• [Objetivo A] Devolva sem nenhuma alteração as linhas dos dados fornecidos, da linha com "This screenshot has height=684, width=1568." até a linha com "Looking at the screenshot, I should (x=122, y=17).", ambas incluídas.
----
Brasil vs. Japão: Páreo de Inteligência

Na hora de pagar, a caixa na loja colinense me pergunta, cortesmente: “Muita saudade do Japão?” Me surpreendo: como ela sabe quem eu sou e que trabalhei no Japão? Diante de meu espanto, ela explica: Eu morei no Japão dois anos. Mais surpresa: a moça não tinha qualquer traço oriental. Discreto, não perguntei a respeito, mas imaginei que seria esposa de algum nissei, com direito a visto de trabalho nas fábricas nipônicas (depois soube que ela própria é sansei). Ela me precisou o lugar onde trabalhara, como operária, cidade que não era de minha jurisdição, como Cônsul-Geral em Tóquio, mas sim da alçada do Consulado em Nagóia.

Nem perguntei como a moça me reconhecera; deve ser culpa do “O Colinense”, semanário de leitura universal na cidade e que andou publicando coisa sobre mim. Mas sua inteligência viva e educação impecável me lembraram, em nossa breve conversa, episódio inesperado de minha experiência japonesa.

 Entrevista com o Secretário da Cultura da Prefeitura de cidade do interior, com alta densidade de nissei brasileiros. No fio da conversa, difícil pela necessidade do intérprete, meu interlocutor faz uma observação-pergunta surpreendente:

“Por que o brasileiro é mais inteligente que o japonês?”

Perplexo, pergunto à intérprete se havia entendido direito. Ela, japonesa e também assombrada, responde que sim; o Secretário se referia aos operários nas fábricas da região. Ante meu patente espanto, a Autoridade japonesa esclarece: “Nós observamos nas linhas de montagem. Os brasileiros que trabalham lá são mais motivados, ágeis e rápidos do que nossos compatriotas. Aprendem depressa, entendem logo os mecanismos e procedimentos, que muitas vezes modificam, melhorando o rendimento. Na comparação, nossa gente só trabalha - são como autômatos, sem vontade, apáticos”.

Até meio constrangido pelo elogio imprevisto, tive que tomar a defesa da inteligência do japonês, sem desmerecer - claro! - a do brasileiro.
----
• [Objetivo B] No trecho fornecido, explique por que o Secretário da Cultura afirma que o brasileiro é mais inteligente que o japonês.
----
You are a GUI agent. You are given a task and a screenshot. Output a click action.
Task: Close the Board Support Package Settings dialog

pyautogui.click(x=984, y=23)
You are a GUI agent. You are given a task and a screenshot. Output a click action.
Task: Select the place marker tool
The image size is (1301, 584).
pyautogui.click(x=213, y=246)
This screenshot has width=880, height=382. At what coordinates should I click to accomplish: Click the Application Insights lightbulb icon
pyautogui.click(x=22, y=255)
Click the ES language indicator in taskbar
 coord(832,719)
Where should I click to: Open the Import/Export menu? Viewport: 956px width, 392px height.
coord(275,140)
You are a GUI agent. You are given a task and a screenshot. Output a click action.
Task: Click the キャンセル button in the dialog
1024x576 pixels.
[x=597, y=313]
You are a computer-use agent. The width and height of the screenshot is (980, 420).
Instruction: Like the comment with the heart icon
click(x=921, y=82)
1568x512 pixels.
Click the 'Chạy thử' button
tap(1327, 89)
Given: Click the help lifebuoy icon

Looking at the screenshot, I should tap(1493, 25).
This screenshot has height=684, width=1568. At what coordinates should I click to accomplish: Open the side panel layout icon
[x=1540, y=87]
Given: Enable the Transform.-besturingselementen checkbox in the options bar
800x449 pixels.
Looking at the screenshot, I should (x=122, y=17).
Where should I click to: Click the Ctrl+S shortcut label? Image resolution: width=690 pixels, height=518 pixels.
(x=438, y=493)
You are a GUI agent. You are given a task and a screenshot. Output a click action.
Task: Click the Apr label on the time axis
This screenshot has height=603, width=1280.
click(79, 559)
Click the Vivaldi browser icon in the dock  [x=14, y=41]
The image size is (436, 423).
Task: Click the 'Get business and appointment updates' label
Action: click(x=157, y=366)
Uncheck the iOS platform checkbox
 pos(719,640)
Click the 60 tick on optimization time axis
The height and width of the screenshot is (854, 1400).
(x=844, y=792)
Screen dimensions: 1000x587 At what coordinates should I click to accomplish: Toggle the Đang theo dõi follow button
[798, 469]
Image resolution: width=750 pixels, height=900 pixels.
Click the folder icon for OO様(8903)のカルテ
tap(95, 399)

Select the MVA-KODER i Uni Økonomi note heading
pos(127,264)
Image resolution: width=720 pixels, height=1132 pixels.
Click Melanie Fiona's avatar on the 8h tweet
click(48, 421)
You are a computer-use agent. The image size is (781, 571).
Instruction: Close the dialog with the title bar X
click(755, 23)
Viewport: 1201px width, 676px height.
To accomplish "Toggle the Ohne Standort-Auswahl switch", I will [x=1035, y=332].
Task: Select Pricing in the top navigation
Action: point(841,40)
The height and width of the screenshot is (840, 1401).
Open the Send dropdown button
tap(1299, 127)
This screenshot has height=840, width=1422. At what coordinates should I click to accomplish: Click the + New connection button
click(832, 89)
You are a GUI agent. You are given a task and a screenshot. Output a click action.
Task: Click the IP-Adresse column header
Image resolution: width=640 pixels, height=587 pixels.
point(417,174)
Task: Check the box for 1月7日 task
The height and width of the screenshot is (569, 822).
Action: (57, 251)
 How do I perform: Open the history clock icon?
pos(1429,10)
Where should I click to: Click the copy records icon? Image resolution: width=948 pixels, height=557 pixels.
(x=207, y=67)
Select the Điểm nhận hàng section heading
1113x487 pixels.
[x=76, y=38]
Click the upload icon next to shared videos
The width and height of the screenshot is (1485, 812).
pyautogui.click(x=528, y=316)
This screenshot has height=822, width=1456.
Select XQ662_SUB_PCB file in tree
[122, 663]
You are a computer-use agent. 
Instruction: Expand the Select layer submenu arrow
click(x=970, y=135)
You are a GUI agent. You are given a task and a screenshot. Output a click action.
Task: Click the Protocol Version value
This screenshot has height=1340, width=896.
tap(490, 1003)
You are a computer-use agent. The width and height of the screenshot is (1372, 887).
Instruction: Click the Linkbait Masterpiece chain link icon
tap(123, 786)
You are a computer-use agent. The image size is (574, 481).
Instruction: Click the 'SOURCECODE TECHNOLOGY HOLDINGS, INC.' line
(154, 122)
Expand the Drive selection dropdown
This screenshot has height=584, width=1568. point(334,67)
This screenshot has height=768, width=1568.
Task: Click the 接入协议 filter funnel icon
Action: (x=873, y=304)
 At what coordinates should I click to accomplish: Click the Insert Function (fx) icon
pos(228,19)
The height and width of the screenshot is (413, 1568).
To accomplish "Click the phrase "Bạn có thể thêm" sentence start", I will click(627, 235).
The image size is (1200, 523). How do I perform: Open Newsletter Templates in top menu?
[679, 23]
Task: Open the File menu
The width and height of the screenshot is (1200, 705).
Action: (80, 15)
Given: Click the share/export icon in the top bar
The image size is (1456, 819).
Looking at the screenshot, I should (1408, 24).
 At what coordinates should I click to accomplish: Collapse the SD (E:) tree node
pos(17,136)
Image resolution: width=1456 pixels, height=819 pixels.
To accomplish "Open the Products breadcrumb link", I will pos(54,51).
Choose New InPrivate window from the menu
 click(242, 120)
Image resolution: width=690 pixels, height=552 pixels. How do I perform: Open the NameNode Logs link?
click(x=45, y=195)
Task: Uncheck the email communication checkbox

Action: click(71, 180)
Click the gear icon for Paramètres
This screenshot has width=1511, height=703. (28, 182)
----
• [Resultado correto A]
This screenshot has height=684, width=1568. At what coordinates should I click to accomplish: Open the side panel layout icon
[x=1540, y=87]
Given: Enable the Transform.-besturingselementen checkbox in the options bar
800x449 pixels.
Looking at the screenshot, I should (x=122, y=17).

• [Resultado correto B] Ele se baseia no que foi observado nas linhas de montagem. Lá os operários brasileiros se mostram mais motivados, ágeis e rápidos, aprendem depressa, entendem logo os mecanismos e procedimentos e muitas vezes os modificam, melhorando o rendimento. Já os japoneses, na comparação, só trabalham, como autômatos, sem vontade e apáticos.